My Only Way Out

(is to go so far in)

I am completely fine

Posted by Cauri on October 26, 2006

Two weeks ago, I was tempted to write a post about deer. Whenever I drive home from S&G’s house, the deer are usually roaming about (11pm seems to be their prime time). I always creep along the road, pausing to make eye contact, to make sure each deer realizes that I’m there. I’ve developed this sort of connection with them. When I notice them creeping through the long grass, making their way to the side of the road, I will them away. I stop my car, pause to admire them, and usually they glance up at me, eye me curiously, and turn back. I normally see anywhere from 10 to 20 deer on the ten-minute drive to my house, and I’ve just gotten in this routine of creeping, of admiring, of willing them away, and continuing home.

Let me begin by saying, yesterday was a rotten day to begin with. An unpredictable, awful day. I set my alarm for 6am, planning to wake up and refresh my mind on my oceanography terms, to have a cup of coffee and a full breakfast, and to head off to take my 8:30 oceanography exam in a jolly mood.  Reality: Ryan called me at 7:45, asking why I hadn’t left my house yet. I panicked, scrambled to take a shower, ripped a button off my favorite jeans, raced to pour coffee down my throat, was greeted by my Surprise! early period, and walked into class 45 minutes late, to learn that, indeed, the exam had been postponed to next week.  The day was filled with these irregularities, but I thought nothing of it.  I continued about my day.  I was happy.
-*-*-
WHAT IS ASKED:
**a.** In the blog post, why does the writer creep along the road and pause to make eye contact when deer are near? Answer in one to three sentences.
**b.** Write the next part of the blog post, starting right after "I was happy."

EXCERPTED RECORDS:
-*-*-
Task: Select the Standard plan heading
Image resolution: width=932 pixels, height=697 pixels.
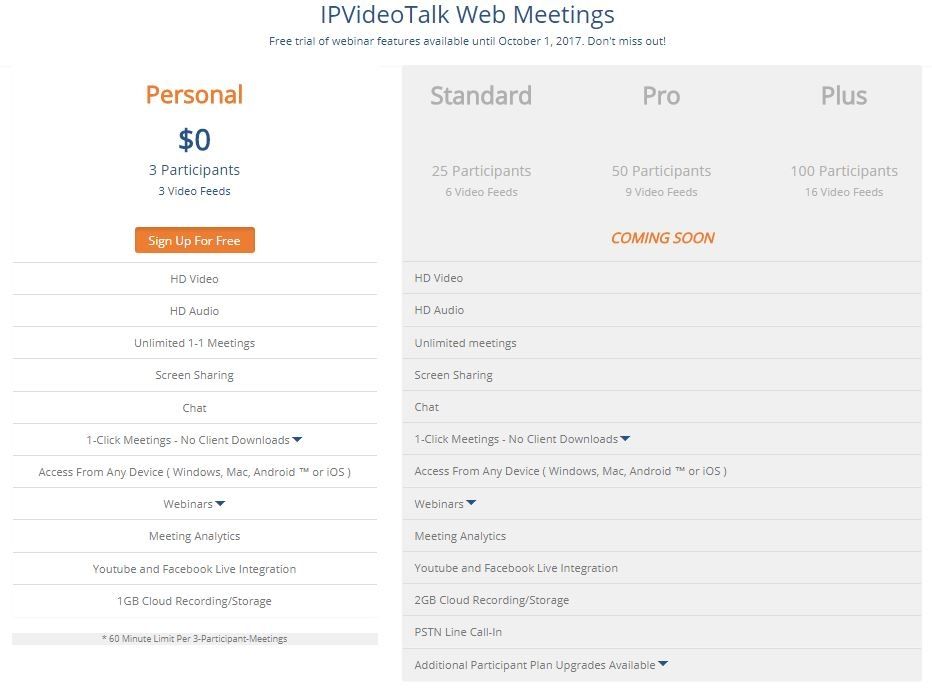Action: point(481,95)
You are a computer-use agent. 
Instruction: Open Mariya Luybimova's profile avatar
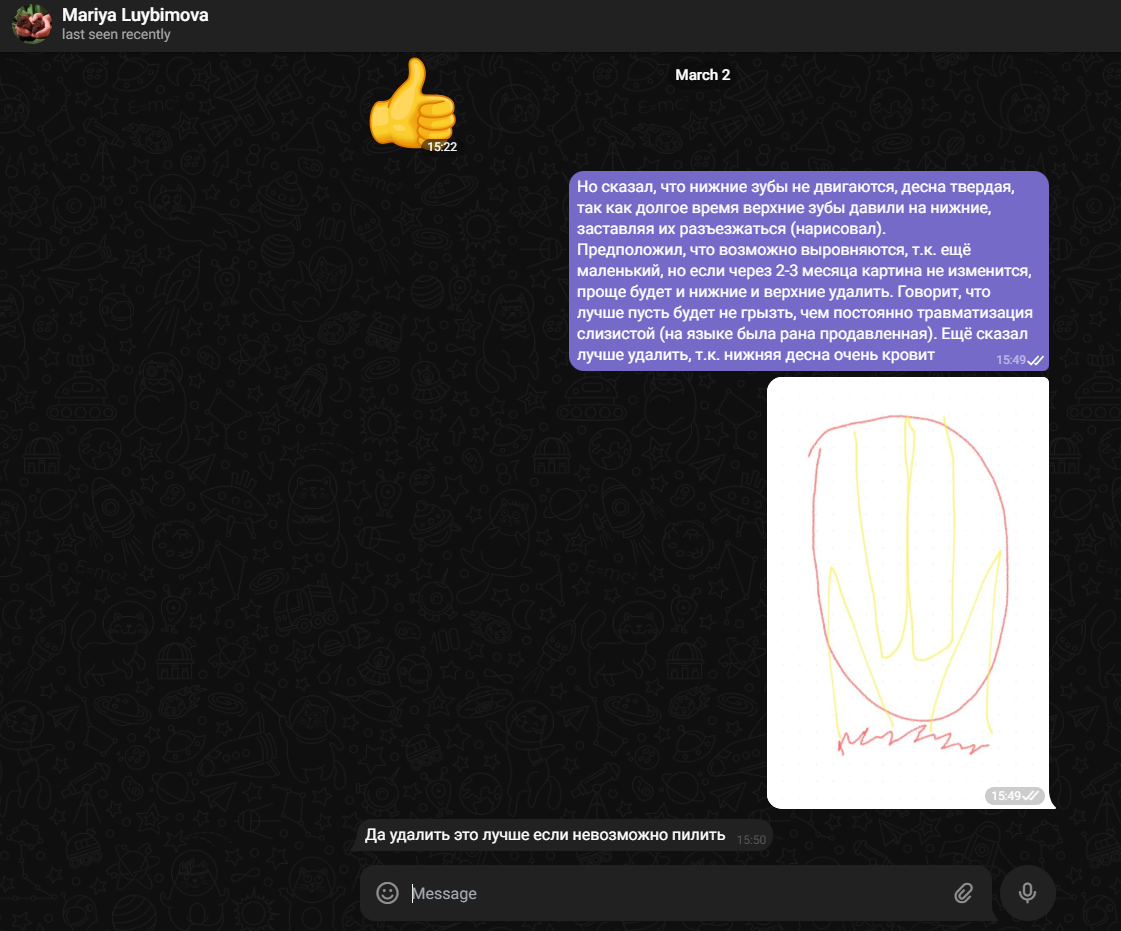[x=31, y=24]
-*-*-
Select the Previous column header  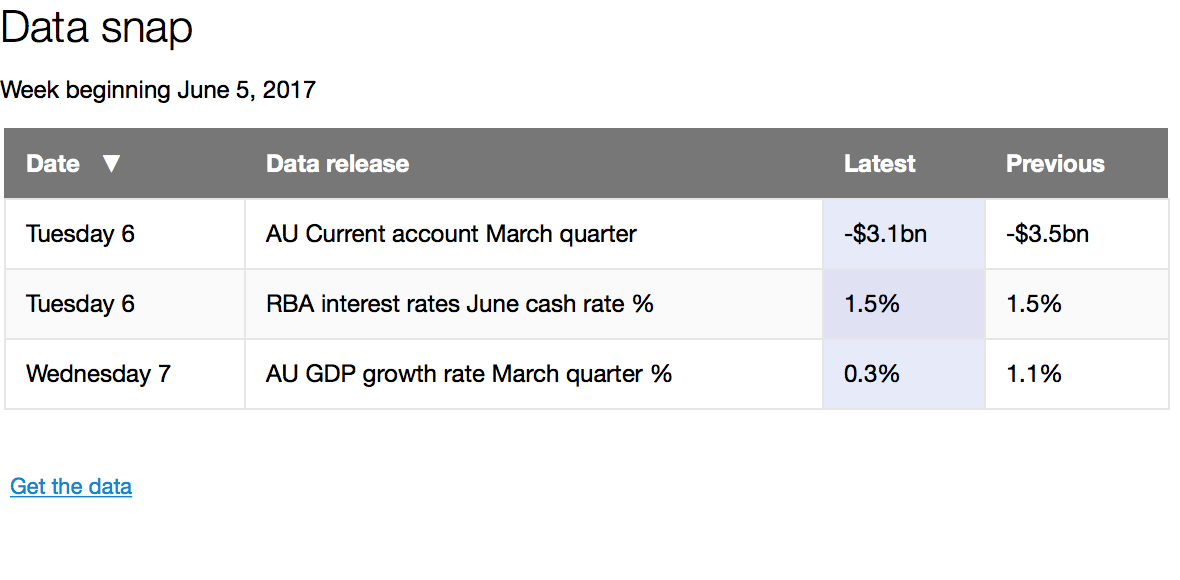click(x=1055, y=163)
-*-*-
RESPONSES TO THE TASKS:
**a.** The writer creeps along and makes eye contact to be sure each deer realizes that the car is there.

**b.**
Last night I was originally supposed to babysit for S&G, but they got bumped to Thursday.  Last night I headed out to babysit in Rockaway.  As I was driving home, I turned my music off.  I wanted to be alone with my thoughts.  I wanted to clear my head.  I wanted to soak up the silence.  Two minutes of soaking up the silence was interrupted by a female deer, galloping straight into my car. 

I did not even have time to react.  Out of the corner of my eye I saw her head bobbing up and down enthusiastically, as I realized she was right about to smack into the hood of my car.  I slammed on the brakes and was terrified by the screech.  She flipped onto the hood.  Her back grazed the windshield, coming straight for my face.  My car halted, she slid underneath.  I screamed.  I put the car in reverse and gunned it.  I didn’t know where I was going, but I couldn’t look forward.  I couldn’t stand to look at the sight of a precious life taken by me.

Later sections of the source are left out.